GIVEN PASSAGE:
┌──

What’s also so attractive about the XIU ETF is that the companies you gain exposure to are not just some of the biggest; they are also some of the top businesses. Iconic Canadian stocks such as Enbridge and Shopify are among the incredible stocks you can gain exposure to with the XIU.
Once you have gotten your feet wet with index funds, though, it’s time to diversify your investments even further.
Diversify your investments with index funds
Diversifying among Canadian stocks is important. However, it’s crucial investors also buy foreign stocks as well. Exposing yourself only to Canadian stocks leaves you exposed to stock market volatility in Canada.
That’s why another highly popular ETF for Canadian investors is iShares S&P 500 Index ETF (CAD-Hedged) (TSX:XSP). The XSP gives investors exposure to some of the top companies from the S&P 500. Furthermore, because it’s hedged for Canadian dollars, you don’t need to worry about exchange rate risk.
This makes the XSP another great buy for investors looking to protect themselves from stock market volatility. The American stock market is much more broad and features massive companies with operations all over the world.

└──

INPUT MATERIAL:

┌──

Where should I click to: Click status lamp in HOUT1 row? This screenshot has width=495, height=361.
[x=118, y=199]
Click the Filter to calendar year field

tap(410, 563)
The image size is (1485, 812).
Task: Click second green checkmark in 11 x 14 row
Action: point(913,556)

└──
┌──

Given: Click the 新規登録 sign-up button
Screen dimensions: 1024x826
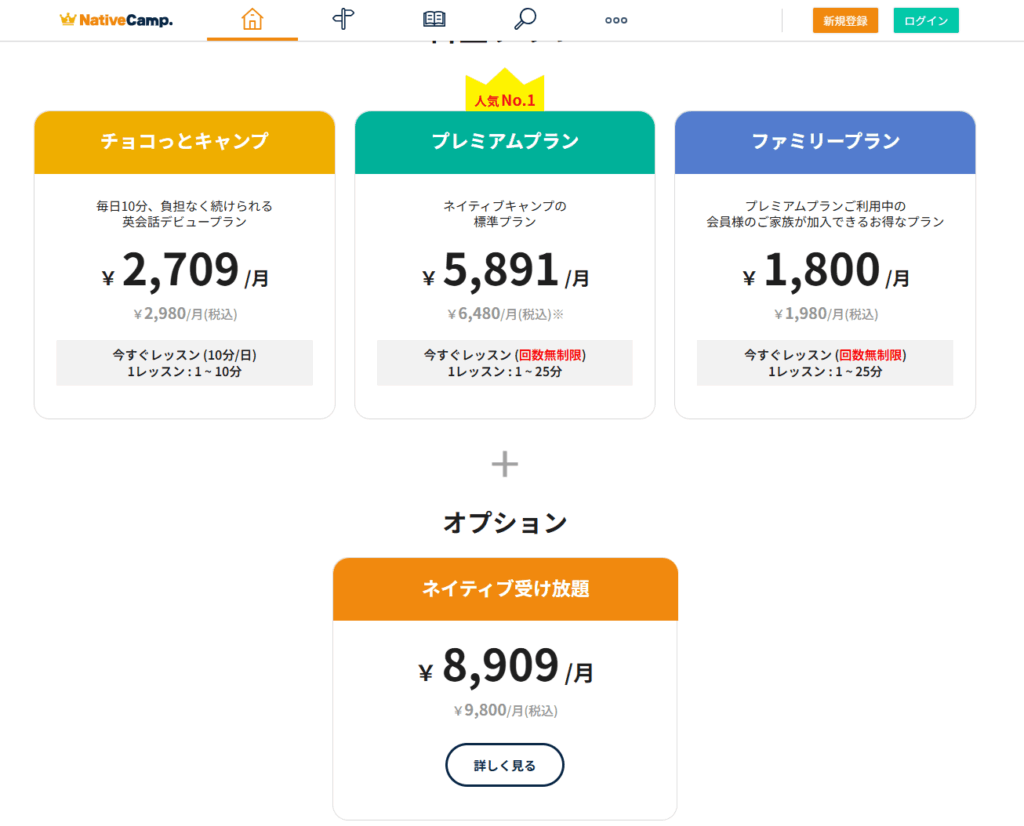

└──
┌──

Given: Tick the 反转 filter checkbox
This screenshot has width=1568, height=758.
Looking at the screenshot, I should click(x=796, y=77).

└──

GOALS:
a. List every line in the records that contains the string "This", treating uppercase and lowercase as different.
b. Carry on the passage about index fund ETFs, starting after its final sentence.

RESPONSES BY TASK:
a.
Where should I click to: Click status lamp in HOUT1 row? This screenshot has width=495, height=361.
This screenshot has width=1568, height=758.

b.
So, while owning Canadian stocks is important, you’re going to want exposure to the highest-quality U.S. stocks as well.
Bottom line
Index funds are a handy tool for investors of all experience levels, but especially for beginners. They offer great diversification, which will help stabilize your portfolio and protect you from stock market volatility.
Plus, you can complement these index funds with high-potential investments as well, such as growth stocks. This way, the index funds can protect the bulk of your portfolio and ensure your hard-earned money is safe. At the same time, though, you have exposure to major growth potential.